Now where is that six-letter word for ultra cool....

That Nick Cave book wasn't all that engaging

Budapest was a dream, apartment accommodation in the middle of the city with footpaths and bike lanes we were mistaken for seeing everything through rose-coloured glasses, but hey it has been a long time since we’ve seen any sort of subculture and heard decent music playing in the cafes. It was also a perfect city for getting cultured up, which included watching the Swiss win against Spain in the early games.

Now where's that subtle signage?

The best pissoir in Europe!

Arriving in Hartberg, Austria to meet Kat’s parents and Mat’s sister, Kathrin, would inevitably lead to an overindulgence of merriment after our travels. Not all can be said of what we got up to in those ten heady days; long lunches and a lot of wine consumed was the norm. However, a few highlights included eating chook off the spit cooked by our gracious hosts Willi, driving to Hungary for haircuts in a day because you can in the EU, witnessing the World Machine www.weltmaschine.at and of course,  just spending quality time with our families in delightful Steiermark.

The AMAZING World Machine

Austria's version of the Big Bull with shingles

The three Musketeers back in Hungary Kat, Kathle and Peter always talking...

Afterwards Mat and his sister were yodelling all the way back to the Swiss Alps and Kat packed her bag for Berlin to spend a week’s frivolity with great friends Kari, Max and their latest edition Eli. For those in the know, since the wall came down in Germany’s famous far-east city, Berlin has become a mega-cool mecca.

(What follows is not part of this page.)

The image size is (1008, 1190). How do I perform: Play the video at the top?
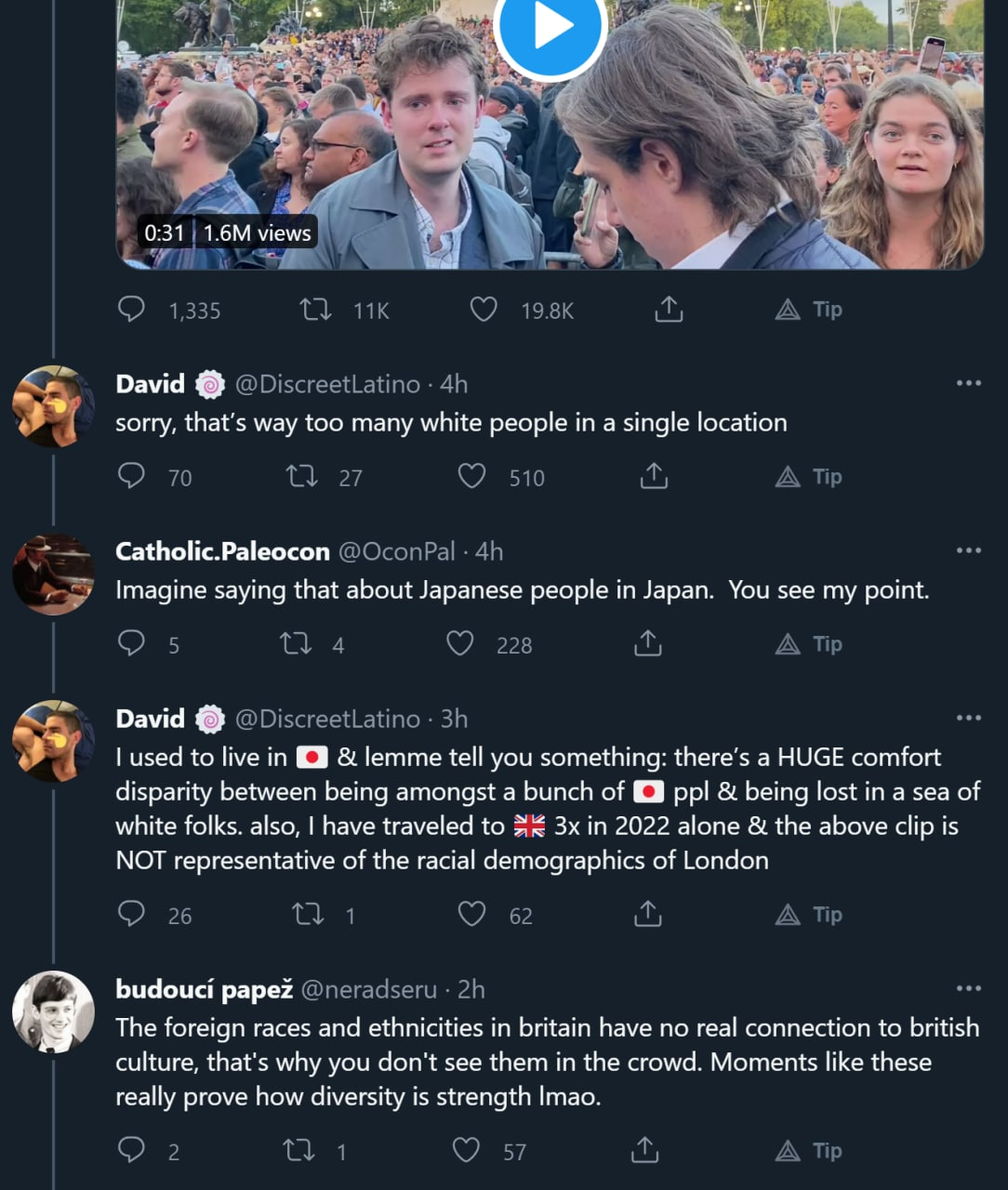coord(550,28)
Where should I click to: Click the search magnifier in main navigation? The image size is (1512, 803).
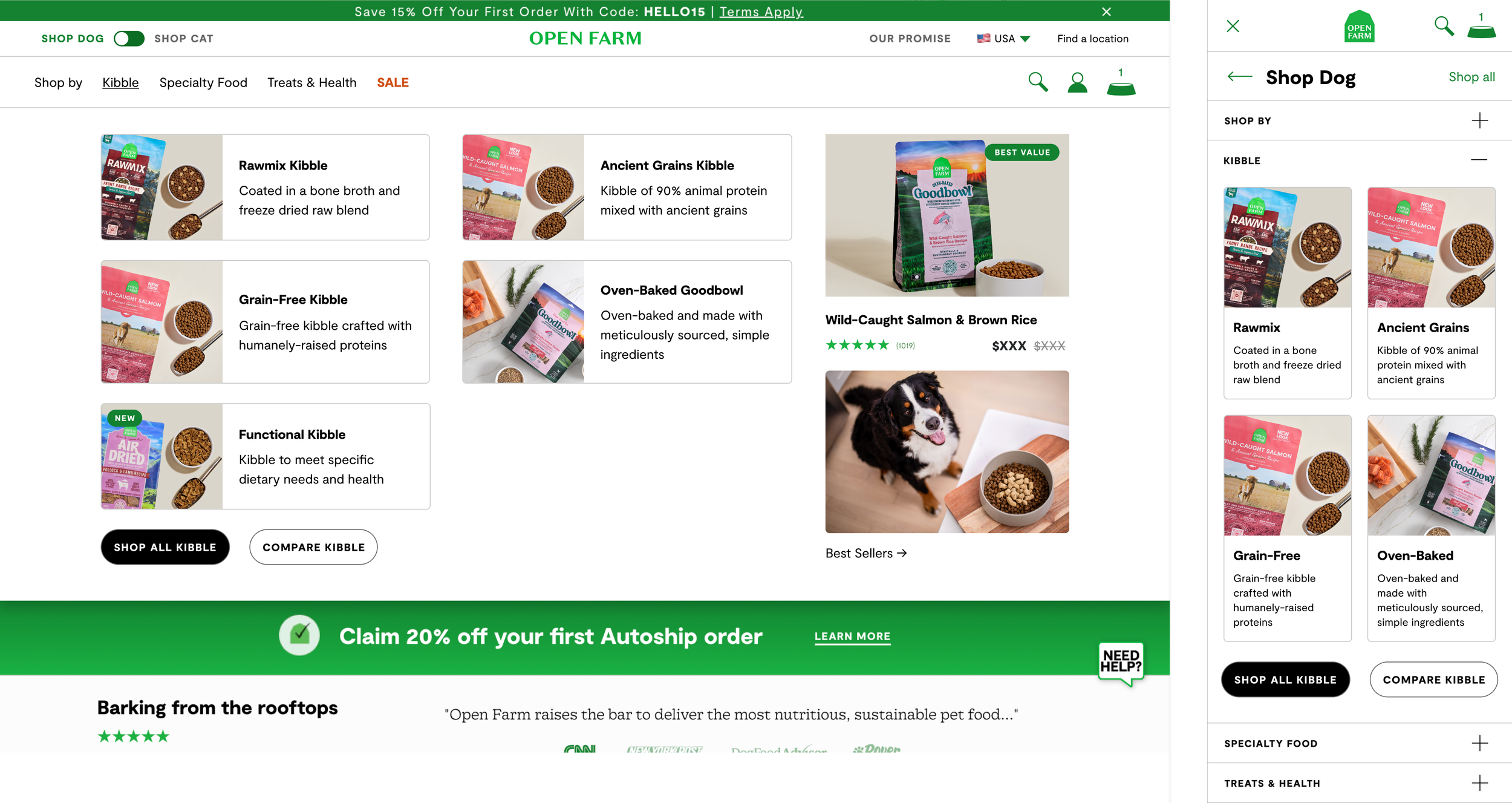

After bracing myself on the ins and outs of the U-bahn verses S-bahn connections, watching the locals play beach volleyball, celebrating an almost near inclusion into the finals of the World Cup, and drinking litre-full glasses of beer in 37 degrees heat, I was happy to be a Berliner. Of course, after such a long travel on the road I felt that my clothes were becoming a little worse for wear, yet anything goes in this city. After all, there were smatterings of St Kilda as the young and beautiful males were either decked out in PVC lederhosen shouting “Schatzi, komm heir mein

Liebling” to their Pomeranians, or other Berliners sunbathing on the nature strip. Anything goes in Berlin.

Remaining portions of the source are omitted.